■ **What this task involves**:
Please copy the rows word for word, everything from the first row down to the line that contains "point(122,74)", including that line.

┌──

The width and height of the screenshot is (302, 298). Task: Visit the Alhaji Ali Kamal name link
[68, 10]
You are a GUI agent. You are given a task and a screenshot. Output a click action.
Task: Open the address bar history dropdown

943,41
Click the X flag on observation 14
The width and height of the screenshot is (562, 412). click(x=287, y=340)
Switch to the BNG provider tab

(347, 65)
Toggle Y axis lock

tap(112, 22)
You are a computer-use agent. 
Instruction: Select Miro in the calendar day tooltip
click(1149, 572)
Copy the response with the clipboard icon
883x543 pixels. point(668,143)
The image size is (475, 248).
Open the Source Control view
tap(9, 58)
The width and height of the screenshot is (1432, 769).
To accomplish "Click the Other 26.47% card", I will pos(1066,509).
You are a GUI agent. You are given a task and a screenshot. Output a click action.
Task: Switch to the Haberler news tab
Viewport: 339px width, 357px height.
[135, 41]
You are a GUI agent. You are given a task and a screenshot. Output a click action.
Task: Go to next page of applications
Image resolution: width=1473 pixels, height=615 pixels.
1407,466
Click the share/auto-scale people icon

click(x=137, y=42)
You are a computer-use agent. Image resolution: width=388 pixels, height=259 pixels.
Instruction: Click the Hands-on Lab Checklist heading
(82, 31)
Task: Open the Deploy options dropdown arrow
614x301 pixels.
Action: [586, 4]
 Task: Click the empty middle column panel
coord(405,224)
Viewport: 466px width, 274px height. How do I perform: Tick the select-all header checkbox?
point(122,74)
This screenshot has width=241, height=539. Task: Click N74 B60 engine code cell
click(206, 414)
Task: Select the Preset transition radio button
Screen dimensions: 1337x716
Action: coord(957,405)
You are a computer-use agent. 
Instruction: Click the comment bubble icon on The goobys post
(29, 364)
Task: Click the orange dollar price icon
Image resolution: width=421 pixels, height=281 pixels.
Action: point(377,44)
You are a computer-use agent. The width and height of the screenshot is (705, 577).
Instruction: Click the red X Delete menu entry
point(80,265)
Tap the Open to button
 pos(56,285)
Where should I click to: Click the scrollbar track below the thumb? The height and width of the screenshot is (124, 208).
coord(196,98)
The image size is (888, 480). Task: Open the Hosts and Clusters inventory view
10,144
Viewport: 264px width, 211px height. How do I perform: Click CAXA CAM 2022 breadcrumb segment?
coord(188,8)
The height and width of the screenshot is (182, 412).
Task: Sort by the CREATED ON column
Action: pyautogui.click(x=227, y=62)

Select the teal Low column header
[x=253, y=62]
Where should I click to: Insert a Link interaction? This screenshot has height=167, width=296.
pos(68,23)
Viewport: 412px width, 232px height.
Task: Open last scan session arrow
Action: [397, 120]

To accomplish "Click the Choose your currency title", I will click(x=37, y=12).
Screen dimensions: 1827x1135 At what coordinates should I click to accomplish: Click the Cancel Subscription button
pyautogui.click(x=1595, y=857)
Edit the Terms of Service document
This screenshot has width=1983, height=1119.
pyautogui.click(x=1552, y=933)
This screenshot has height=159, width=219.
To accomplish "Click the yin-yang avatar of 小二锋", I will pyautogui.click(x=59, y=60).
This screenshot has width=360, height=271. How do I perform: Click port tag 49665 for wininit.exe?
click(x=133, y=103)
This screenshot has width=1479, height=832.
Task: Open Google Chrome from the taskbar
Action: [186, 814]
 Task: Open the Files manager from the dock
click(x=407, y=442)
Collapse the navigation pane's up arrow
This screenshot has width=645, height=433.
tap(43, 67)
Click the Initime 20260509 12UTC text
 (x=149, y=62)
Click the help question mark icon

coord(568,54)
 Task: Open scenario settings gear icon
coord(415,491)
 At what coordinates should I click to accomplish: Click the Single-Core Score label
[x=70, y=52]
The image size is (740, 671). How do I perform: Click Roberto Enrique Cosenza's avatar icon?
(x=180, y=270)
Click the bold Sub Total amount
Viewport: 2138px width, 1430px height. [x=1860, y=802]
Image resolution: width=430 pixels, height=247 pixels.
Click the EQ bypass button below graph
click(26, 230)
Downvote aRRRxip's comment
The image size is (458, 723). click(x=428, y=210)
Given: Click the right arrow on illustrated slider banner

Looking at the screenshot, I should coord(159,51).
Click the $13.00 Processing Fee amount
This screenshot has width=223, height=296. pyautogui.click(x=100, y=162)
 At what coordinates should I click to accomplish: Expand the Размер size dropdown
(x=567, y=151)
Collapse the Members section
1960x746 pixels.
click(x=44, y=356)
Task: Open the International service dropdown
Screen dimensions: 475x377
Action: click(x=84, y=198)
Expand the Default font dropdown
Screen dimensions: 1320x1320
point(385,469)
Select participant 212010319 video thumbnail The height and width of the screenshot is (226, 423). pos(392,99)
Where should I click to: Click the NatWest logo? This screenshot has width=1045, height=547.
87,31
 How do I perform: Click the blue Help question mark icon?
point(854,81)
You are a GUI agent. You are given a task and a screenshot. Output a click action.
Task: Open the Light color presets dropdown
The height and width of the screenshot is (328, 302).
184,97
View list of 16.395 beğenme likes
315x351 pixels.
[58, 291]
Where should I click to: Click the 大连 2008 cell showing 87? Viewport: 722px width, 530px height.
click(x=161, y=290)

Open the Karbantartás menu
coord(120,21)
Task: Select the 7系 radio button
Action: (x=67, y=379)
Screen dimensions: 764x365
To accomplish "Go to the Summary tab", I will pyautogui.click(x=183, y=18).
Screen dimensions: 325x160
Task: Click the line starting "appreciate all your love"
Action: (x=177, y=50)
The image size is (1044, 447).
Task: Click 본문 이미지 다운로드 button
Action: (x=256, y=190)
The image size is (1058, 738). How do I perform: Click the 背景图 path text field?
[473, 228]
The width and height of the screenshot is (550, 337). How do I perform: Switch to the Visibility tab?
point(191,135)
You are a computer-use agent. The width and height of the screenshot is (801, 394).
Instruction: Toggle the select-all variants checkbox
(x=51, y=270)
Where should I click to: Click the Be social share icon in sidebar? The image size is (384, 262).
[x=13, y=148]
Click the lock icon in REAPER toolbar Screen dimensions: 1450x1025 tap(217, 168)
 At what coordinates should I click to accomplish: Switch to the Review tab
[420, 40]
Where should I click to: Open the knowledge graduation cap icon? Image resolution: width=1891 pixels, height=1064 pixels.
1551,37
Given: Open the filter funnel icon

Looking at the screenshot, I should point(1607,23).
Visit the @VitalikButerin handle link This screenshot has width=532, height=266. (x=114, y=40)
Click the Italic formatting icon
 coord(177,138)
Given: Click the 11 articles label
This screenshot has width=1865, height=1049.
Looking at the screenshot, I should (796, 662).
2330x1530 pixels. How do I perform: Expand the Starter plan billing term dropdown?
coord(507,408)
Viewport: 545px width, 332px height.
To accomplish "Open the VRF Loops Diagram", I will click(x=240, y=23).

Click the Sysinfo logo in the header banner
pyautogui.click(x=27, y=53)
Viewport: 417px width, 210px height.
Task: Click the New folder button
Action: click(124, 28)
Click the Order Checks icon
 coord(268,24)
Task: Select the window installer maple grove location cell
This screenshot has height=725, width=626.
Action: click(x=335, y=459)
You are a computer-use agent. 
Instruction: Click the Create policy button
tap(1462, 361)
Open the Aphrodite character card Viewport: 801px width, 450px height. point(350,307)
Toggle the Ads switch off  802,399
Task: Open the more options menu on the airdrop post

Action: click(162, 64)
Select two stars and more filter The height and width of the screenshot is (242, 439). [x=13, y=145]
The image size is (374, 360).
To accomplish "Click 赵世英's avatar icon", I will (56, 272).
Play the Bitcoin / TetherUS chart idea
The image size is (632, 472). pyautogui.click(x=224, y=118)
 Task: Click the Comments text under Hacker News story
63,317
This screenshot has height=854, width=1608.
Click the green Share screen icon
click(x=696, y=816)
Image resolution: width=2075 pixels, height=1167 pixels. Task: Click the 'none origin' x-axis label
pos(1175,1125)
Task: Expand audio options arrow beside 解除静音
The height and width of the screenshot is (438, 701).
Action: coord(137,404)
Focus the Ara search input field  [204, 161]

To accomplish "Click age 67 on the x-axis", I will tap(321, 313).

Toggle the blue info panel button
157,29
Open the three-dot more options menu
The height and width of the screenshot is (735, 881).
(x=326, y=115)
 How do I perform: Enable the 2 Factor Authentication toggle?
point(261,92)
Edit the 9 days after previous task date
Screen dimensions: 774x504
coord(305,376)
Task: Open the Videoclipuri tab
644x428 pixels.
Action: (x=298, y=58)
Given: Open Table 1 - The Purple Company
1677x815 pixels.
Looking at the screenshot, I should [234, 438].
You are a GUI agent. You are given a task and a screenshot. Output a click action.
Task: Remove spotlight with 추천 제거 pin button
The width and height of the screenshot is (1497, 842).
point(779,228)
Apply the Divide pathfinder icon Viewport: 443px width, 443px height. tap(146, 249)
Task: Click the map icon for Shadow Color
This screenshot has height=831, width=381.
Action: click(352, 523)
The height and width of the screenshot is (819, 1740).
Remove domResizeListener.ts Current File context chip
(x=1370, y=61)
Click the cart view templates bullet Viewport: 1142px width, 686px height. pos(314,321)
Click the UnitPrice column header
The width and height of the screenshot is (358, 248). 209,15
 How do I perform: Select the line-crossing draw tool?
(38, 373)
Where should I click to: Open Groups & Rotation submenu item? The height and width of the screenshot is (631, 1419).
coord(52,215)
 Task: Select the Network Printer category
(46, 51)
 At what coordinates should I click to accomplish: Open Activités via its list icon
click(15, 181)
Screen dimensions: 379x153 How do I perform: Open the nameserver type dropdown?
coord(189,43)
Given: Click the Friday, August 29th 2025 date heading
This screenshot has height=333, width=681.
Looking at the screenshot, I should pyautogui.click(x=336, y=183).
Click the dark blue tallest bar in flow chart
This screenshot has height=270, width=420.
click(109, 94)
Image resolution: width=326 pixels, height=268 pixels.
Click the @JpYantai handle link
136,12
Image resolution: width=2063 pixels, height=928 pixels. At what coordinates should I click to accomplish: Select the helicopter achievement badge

└──

■ **Output for this exercise**:
The width and height of the screenshot is (302, 298). Task: Visit the Alhaji Ali Kamal name link
[68, 10]
You are a GUI agent. You are given a task and a screenshot. Output a click action.
Task: Open the address bar history dropdown

943,41
Click the X flag on observation 14
The width and height of the screenshot is (562, 412). click(x=287, y=340)
Switch to the BNG provider tab

(347, 65)
Toggle Y axis lock

tap(112, 22)
You are a computer-use agent. 
Instruction: Select Miro in the calendar day tooltip
click(1149, 572)
Copy the response with the clipboard icon
883x543 pixels. point(668,143)
The image size is (475, 248).
Open the Source Control view
tap(9, 58)
The width and height of the screenshot is (1432, 769).
To accomplish "Click the Other 26.47% card", I will pos(1066,509).
You are a GUI agent. You are given a task and a screenshot. Output a click action.
Task: Switch to the Haberler news tab
Viewport: 339px width, 357px height.
[135, 41]
You are a GUI agent. You are given a task and a screenshot. Output a click action.
Task: Go to next page of applications
Image resolution: width=1473 pixels, height=615 pixels.
1407,466
Click the share/auto-scale people icon

click(x=137, y=42)
You are a computer-use agent. Image resolution: width=388 pixels, height=259 pixels.
Instruction: Click the Hands-on Lab Checklist heading
(82, 31)
Task: Open the Deploy options dropdown arrow
614x301 pixels.
Action: [586, 4]
 Task: Click the empty middle column panel
coord(405,224)
Viewport: 466px width, 274px height. How do I perform: Tick the select-all header checkbox?
point(122,74)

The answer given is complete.